Eigentümer von Segera ist Jochen Zeitz, ehemaliger CEO von Puma. Seit Langem ein Kenner des afrikanischen Kontinents (Zeitz spricht sogar Swahili), kaufte er sich vor Jahren eine 20.000 Hektar große Ranch mit Blick auf den Mount Kenya. Ebendiese erweitert er nun um acht exklusive Gästechalets.
Sechs der acht neuen Unterkünfte sind Holzvillen auf erhöhten Plattformen mit Blick über das Laikipia Plateau. Die Outdoor-Schaukelbetten, die im Untergeschoß montiert sind, schaffen die perfekte Mittagsentspannung. Die Lodge selber verfügt über einen Botanischen Garten, einen Salzwasserpool und ein Spa. Für Kunstliebhaber stellt Jochen Zeitz überall auf der Ranch Werke seiner Zeitz Contemporary Art Collection aus, eine der größten afrikanischen Kunstsammlungen in Privatbesitz.
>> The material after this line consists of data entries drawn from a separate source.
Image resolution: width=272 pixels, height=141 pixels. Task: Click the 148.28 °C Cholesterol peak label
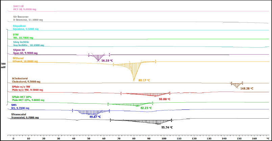pos(247,88)
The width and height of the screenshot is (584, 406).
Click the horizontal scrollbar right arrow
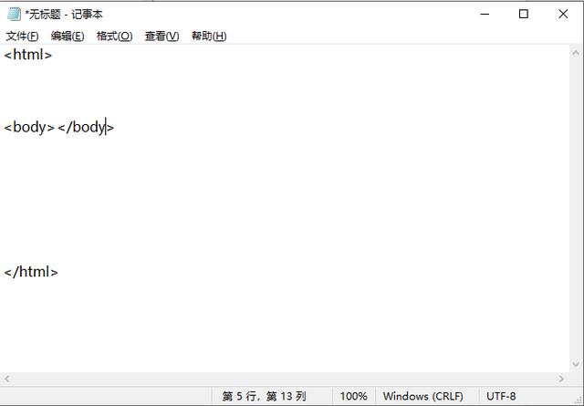click(x=561, y=379)
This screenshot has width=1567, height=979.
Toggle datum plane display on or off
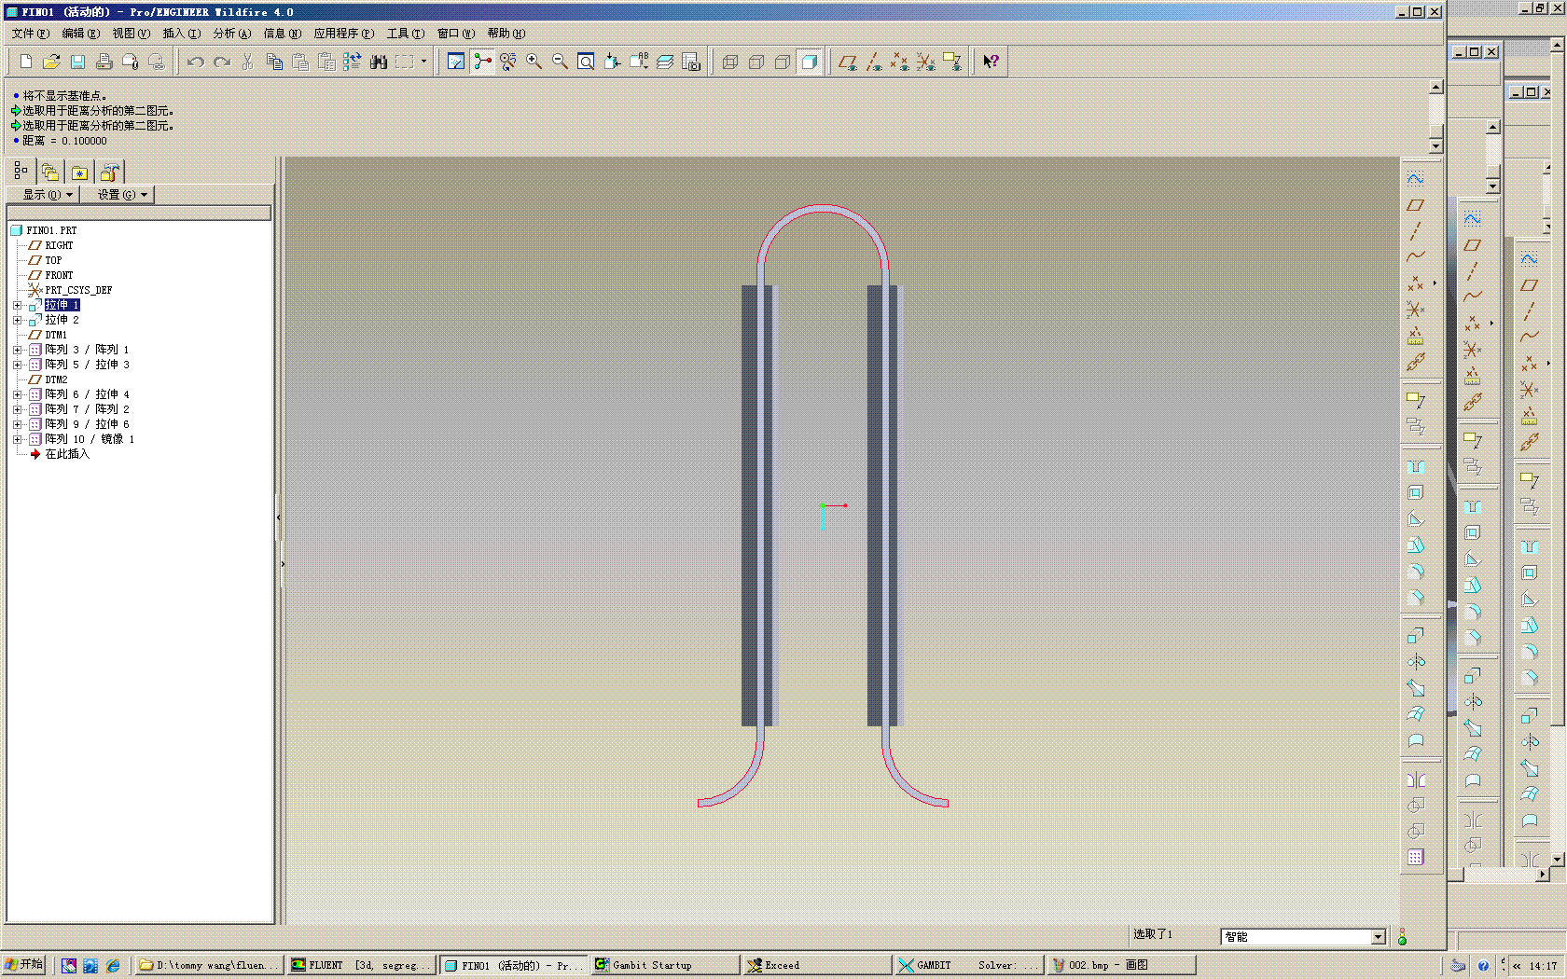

Eines ist Jochen Zeitz bei all dem Luxus wichtig: das Konzept der Nachhaltigkeit. Schon bei Puma führte er “PUMAVision” ein, eine Vier-Punkte-Strategie für ehrliches, faires, kreatives und positives Unternehmensdenken. Solche vier Punkte finden sich auch in Segera wieder. “The 4 Cs”: Conservation, Community, Culture, Commerce.
Was das konkret bedeutet, ist schnell erklärt. So werden die Villen beispielsweise mit Solarenergie versorgt, die Einheimischen in Kunstprojekte eingebunden. Ein Teil der Erträge fließt in die Förderung der kommunalen Entwicklung und in die Erhaltung der biologischen Vielfalt. Die Balance zwischen sinnvoller Landnutzung und kultureller Verantwortung sei ihm wichtig, sagt er. Das dürfte ihm mit dem Projekt Segera gelingen.